The opinion also states:

“. . .A promisor will not be deemed to have had in mind the assumption of a risk so overwhelming for any trivial reward.”

Prom a reading of the record of the testimony in the trial court, it appears that the problem before us developed not out of Suthers’ contract with the Scholarship Fund in June of 1966, but out of happenings six years later in 1972 and 1973. At that time one election to create a hospital district in Booker had already failed. The record shows that, after assurance by Suth-ers that he did intend to come to Booker to practice medicine, a second election was held creating the Booker Hospital District and was followed by an election approving a bond issue. It also shows that the clinic in question was constructed to meet Suth-ers’ insistence on a “first class facility.” No written contract for use of the facility was ever executed between the Booker Hospital District and Suthers and there was no agreement to execute one. The rent to be paid by Suthers for use of the facility was never agreed upon and, so far as the record shows, was not discussed, although the representatives of the hospital district, but apparently not Suthers, contemplated a rental charge after an undetermined period.

Suthers did in fact move to Booker, buy a home there, and practice medicine in Booker for a period of five weeks after the clinic was completed in March, 1974. There is ample evidence that Suthers’ representation that he was going to return to Booker and his insistence on a first class medical facility were made in good faith and the jury refused to find to the contrary.
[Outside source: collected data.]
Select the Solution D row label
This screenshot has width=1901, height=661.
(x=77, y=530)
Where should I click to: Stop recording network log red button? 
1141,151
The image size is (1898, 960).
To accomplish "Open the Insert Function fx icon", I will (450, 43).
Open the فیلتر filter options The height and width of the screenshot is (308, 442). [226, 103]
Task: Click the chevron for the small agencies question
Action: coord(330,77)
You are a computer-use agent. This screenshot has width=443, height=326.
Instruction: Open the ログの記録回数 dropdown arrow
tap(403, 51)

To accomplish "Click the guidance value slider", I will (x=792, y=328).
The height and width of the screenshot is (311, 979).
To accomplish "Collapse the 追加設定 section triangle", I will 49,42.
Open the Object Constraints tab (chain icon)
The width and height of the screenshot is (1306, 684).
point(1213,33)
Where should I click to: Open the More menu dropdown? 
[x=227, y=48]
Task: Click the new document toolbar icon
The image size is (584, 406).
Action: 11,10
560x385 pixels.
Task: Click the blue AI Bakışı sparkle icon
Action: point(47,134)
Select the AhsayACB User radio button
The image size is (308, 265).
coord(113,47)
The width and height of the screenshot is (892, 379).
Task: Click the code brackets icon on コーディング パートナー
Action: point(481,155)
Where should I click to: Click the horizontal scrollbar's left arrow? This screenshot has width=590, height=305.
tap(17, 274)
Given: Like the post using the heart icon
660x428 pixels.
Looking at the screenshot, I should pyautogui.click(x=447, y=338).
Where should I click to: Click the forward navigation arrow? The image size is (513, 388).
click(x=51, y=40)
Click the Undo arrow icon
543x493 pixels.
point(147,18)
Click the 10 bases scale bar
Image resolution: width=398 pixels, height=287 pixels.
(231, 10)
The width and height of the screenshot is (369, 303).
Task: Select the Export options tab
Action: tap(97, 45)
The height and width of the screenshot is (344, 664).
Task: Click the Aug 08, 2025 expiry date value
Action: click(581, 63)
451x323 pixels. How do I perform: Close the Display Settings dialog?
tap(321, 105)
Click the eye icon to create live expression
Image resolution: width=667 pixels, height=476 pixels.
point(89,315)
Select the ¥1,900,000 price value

Whatever moral obligation Dr. Suthers may have incurred to the people of Booker as a result of negotiations .in 1972 and 1973, plaintiffs have not shown that such obligation or his statements then created a right of recovery enforceable by the courts of this State.

Recovery under the terms of the contract of 1966 upon Suthers’ failure to practice medicine in Booker for at least five years is limited to the funds advanced plus 7% interest plus 50% penalty. Plaintiff Scholarship Fund does not seek to recover the penalty of 50% of the funds advanced. Therefore, the validity of the penalty provision is not before us.

We do not reach appellant’s points of error challenging the propriety of the measure of damages which formed the basis of the recovery in the trial court by the Hospital District and the residents of Booker.

I concur in the opinion that the judgment of the trial court insofar as it awards the Bulah Peery Memorial Scholarship Fund, Inc. a recovery of the amounts advanced plus 7% interest should be affirmed and that the judgment for Booker Hospital District and the subclass of resident taxpayers and for the residents of the Booker Hospital District should be reversed and judgment here rendered that those plaintiffs take nothing.